Abstract: Coupling optical cavities to freely moving mechanical devices results in optomechanical systems. Enabled by advancing fabrication techniques, optomechanical systems are now easily fabricated using silicon-on-insulator chips at the micro- and nanoscale. These nano-optomechanical systems (NOMS) combine nanomechanical devices with photonic integrated circuits for sensitive readout of mechanical displacement. NOMS have many potential applications, including mass detection. In this thesis, we work towards improving the dynamic range of cantilevers coupled to photonic circuits for mass sensing applications. We use an all-optical pump-and-probe approach.
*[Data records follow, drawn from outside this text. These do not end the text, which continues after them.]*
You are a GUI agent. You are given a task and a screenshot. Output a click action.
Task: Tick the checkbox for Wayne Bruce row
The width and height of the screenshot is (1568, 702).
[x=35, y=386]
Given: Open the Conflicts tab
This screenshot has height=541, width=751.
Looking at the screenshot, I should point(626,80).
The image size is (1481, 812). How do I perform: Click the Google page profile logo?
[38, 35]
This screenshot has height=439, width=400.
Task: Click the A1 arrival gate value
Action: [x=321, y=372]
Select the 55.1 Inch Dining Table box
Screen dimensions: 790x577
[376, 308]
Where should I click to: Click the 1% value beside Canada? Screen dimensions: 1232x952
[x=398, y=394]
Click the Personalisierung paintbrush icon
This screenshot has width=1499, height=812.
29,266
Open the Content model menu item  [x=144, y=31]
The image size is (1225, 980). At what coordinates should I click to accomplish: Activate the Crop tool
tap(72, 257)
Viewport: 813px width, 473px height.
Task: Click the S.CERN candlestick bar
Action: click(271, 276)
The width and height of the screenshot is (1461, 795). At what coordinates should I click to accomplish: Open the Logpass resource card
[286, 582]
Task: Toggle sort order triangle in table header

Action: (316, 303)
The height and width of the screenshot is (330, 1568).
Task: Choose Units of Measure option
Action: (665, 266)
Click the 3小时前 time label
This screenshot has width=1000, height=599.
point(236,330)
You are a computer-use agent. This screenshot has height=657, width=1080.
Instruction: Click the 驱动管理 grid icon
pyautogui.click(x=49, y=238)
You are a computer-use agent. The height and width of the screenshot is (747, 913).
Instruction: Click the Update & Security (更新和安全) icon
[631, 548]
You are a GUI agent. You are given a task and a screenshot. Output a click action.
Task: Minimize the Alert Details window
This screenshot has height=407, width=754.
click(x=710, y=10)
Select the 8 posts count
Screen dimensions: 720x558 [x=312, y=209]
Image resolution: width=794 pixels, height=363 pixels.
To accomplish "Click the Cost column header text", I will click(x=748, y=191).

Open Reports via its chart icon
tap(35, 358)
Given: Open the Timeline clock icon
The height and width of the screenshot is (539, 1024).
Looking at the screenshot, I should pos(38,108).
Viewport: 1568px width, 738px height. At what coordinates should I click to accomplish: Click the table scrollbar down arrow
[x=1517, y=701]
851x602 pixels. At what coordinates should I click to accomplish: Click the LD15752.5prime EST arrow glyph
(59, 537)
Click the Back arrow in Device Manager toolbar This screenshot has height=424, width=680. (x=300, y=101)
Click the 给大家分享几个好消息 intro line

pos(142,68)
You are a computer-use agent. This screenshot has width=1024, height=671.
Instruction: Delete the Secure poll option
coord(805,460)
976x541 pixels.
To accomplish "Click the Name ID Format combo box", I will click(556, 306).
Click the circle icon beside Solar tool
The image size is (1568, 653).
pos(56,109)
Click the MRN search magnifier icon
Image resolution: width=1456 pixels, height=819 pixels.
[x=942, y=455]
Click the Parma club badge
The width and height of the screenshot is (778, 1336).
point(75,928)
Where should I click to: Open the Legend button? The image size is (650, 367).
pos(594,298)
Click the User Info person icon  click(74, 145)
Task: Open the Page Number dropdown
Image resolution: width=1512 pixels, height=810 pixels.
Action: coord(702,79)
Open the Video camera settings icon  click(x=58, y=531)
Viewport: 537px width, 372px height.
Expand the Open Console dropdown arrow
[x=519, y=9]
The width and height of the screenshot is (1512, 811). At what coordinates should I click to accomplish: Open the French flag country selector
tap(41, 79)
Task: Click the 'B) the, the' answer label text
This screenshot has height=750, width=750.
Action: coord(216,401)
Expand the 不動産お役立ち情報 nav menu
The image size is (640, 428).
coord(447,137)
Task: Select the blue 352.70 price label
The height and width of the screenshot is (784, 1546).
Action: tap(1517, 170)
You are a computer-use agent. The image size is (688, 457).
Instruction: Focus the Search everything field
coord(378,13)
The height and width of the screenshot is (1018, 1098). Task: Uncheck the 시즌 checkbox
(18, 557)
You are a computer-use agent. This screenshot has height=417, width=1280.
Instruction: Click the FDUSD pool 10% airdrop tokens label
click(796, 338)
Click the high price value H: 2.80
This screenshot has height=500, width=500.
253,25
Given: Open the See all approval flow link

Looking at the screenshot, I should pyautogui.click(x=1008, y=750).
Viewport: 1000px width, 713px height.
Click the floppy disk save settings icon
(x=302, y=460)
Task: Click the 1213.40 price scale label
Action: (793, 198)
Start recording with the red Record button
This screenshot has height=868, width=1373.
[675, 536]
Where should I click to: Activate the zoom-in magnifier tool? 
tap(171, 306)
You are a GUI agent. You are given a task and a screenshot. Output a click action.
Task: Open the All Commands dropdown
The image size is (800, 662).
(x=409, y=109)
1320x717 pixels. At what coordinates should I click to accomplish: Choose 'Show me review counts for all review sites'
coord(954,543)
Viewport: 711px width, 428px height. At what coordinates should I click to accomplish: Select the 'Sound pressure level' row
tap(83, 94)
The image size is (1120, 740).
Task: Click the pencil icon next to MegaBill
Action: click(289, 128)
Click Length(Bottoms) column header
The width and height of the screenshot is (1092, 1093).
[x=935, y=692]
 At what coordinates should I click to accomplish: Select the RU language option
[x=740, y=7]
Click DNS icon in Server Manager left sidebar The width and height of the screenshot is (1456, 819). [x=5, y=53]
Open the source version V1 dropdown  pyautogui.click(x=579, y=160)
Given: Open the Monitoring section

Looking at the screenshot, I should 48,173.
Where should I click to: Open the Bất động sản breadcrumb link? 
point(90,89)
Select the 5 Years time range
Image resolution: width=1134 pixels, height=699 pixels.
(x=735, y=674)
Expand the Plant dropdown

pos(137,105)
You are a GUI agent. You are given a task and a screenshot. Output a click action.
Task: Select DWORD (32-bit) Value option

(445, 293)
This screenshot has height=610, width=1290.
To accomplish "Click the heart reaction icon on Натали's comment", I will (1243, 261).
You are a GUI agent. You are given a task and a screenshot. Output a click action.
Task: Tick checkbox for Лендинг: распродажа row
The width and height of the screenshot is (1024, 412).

First, we derive and demonstrate a simple model for designing optomechanical systems for efficient actuation via the optical gradient force. We achieve large amplitudes of vibration and show the power required to achieve these amplitudes is nearly four times smaller than an unoptimized design. When driving the cantilever to large amplitudes, we observe multiple simultaneous nonlinearities. To understand the source of these nonlinearities, we derive and solve a numerical model that allows us to determine that there are three nonlinearities present in the system; a readout nonlinearity and two distinct optical force nonlinearities. The model is unique in that it incorporates the effect of the pump laser on the optomechanical system. Of all the nonlinearities, the readout nonlinearity is the most detrimental to mass sensing performance as it hinders our ability to determine the amplitude of the mechanical device. To mitigate the readout nonlinearity, we design a photonic integrated circuit to increase the linear range of NOMS readout. This photonic architecture successfully increases the linear range by a factor of four while maintaining the sensitivity of the previous design. These improvements increase the dynamic range, and therefore the limit of detection, by a factor of 2.8. The work presented here will help to improve the viability of NOMS mass sensors in a variety of applications, including portable health care diagnostic tools.